In the post-apocalyptic economy production is limited and so materials for building are likewise limited to scraps. We learn to think carefully when tempted to throw away something that still works. Obsolescence is predicated upon progress toward the technological development of 'a brain and its human' to fly off into space – we are beyond that now. We are what survived, we are plural and we aren't flying anywhere. Post-apocalyptic thought is not about forgetting what came before in favour of the all-new. The importance of remembering is evidenced by the fractured reflection on a shattered surface. But our memories don't need to compete with these shards and patterns. Post-apocalyptic survivors know that there are many different ways a thing can be viewed. We know the whole image doesn't automatically disclose the meaning.
There is no revelation. Because we are post-apocalyptic we are free of the Old and New Testaments. We can make no real judgement on their teachings but can easily agree that their jurisdiction ended with the prophesied apocalypse, and they have no further bearing on our future.
To access the radical possibilities of the post-apocalyptic we need to consider now as the destiny, the telos toward which all history pointed. We will then be well positioned to recognise that this ending does not suffice. Because we are post apocalyptic we are unsatisfied and unsaved. There is no restoration of original wholeness. Meaning must lie elsewhere. It is up to us to untangle it from the detritus. We have to rip up the floorboards and grope around in the dirt. Let's head out into the streets and sniff about. There is nothing left but to engage in the activities of post-apocalyptic peoples – scavenging, translating, repairing, replying, reassembling, journeying. We take inspiration from the drifter, choose an impossible quest and live for the encounters along the way.
Against the urgent and cut-throat activity of survival in the service of redemption, which has always been our existence, post-apocalyptic survival is in the service of the urgent and thoughtful activity of witness. To bare witness after the end is such a great privilege that we will be extra attentive and eager to share the benefit of our experience with others. There is no way to profit from hoarding - value is anyone's guess these days. While everything we see on our various treks and travels has meaning, every meaning is contestable, up for debate and slander. We are all qualified to speak just by virtue of our continued existence. Though now, with the benefit of hindsight, we are all just as interested in listening.
Likewise, post-apocalyptic art is the practical and imaginative act of witness. It articulates the ruins and seeks to engender new possibilities rather than to enter a canon. Canons are a total joke in the post-apocalyptic wasteland.

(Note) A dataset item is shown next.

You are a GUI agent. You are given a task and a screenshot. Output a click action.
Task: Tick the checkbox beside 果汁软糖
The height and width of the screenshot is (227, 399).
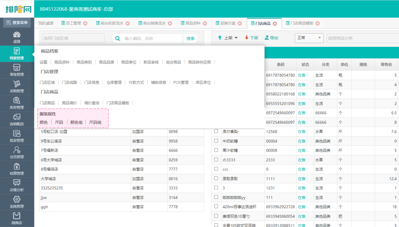coord(216,150)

If movies have taught us anything useful to our situation, it's not that good Christian values and familial duty will save you from the storm, it's that the primary skill of the post-apocalyptic person is in sorting through the rubble and finding ways to make things work – whether the things are objects like radios and engines or constructs like families and communities. In the post-apocalyptic space the new is literally exploded out of the old. We work with the remnants of what came before. Everything is already strewn and scattered and fallen apart. Picking up the pieces might mean putting together configurations that have never occurred before.
Here, in these ruined times, instead of suffering in anxiety generated by the threat of something to come, or something left unfinished and unresolved, we can attempt to accept that, in the end, to be human is to be unfinished and unresolved. This is what survives.
We are artists and thinkers. We are imaginers. We live off scraps. We inhabit these ruins. The end is now.